TASK OBJECTIVE >>
Copy, exactly and without additions, every line in the records below from the one holding "Click the IBM logo" through the one holding "Click pencil edit", both ends included.

GIVEN DATA >>
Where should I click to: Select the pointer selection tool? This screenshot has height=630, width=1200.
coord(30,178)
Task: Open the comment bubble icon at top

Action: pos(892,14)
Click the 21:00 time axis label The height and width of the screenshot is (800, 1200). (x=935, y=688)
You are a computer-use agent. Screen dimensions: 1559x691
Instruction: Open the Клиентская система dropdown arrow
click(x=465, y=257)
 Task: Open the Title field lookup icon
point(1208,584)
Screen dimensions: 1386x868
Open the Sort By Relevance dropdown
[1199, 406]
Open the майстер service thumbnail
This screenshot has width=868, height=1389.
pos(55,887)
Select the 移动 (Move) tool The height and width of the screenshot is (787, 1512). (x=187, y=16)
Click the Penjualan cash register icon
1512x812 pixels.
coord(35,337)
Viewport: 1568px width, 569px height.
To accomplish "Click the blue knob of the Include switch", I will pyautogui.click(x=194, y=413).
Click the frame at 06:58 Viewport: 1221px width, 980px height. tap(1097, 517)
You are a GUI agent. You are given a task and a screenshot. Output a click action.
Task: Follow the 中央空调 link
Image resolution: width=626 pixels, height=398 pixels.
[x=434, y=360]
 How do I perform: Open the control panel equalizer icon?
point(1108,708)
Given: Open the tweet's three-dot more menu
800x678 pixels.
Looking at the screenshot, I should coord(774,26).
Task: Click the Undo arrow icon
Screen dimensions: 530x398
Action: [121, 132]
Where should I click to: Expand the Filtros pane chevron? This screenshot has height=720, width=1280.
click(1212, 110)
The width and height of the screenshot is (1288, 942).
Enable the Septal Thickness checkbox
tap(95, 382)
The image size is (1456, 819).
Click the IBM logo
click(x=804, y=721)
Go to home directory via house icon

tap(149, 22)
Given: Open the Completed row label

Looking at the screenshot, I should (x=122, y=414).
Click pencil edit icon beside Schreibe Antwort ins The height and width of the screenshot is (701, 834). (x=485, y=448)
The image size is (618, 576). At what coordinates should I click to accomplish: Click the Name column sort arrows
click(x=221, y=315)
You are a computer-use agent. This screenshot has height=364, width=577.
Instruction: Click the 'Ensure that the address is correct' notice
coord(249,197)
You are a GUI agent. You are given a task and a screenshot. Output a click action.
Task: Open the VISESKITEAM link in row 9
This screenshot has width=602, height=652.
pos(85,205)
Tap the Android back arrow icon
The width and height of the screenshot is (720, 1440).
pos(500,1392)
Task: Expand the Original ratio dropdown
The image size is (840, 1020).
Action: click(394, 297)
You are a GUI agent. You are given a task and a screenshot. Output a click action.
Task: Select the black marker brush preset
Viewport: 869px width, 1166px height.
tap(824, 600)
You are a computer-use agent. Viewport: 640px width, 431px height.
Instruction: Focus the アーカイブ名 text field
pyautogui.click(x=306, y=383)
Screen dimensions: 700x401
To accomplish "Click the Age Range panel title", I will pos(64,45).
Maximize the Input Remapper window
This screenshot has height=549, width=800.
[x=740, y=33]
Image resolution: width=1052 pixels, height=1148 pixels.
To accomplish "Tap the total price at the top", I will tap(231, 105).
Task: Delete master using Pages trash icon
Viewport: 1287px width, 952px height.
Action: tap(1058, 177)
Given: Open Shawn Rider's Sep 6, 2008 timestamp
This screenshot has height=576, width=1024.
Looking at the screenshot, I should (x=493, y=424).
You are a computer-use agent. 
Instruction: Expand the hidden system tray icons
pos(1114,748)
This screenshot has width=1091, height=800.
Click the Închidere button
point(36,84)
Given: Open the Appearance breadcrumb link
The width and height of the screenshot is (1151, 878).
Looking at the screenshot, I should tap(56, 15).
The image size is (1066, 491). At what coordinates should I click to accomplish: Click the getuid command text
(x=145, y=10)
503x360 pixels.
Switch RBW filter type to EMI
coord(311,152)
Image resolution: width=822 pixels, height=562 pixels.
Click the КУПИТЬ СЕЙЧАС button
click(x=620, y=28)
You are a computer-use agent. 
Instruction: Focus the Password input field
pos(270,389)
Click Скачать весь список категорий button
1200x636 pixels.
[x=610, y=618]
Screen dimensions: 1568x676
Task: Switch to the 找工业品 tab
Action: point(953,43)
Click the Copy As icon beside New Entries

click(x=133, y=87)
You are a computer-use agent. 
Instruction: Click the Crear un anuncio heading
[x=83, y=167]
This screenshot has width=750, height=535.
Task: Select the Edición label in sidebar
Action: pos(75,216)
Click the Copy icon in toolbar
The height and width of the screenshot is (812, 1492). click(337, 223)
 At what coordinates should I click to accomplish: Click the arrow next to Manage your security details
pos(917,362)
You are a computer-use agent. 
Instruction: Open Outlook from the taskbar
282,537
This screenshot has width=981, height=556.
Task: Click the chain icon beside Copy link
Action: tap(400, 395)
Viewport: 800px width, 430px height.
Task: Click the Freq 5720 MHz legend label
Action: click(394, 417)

OUTPUT OF THE TASK >>
Click the IBM logo
click(x=804, y=721)
Go to home directory via house icon

tap(149, 22)
Given: Open the Completed row label

Looking at the screenshot, I should (x=122, y=414).
Click pencil edit icon beside Schreibe Antwort ins The height and width of the screenshot is (701, 834). (x=485, y=448)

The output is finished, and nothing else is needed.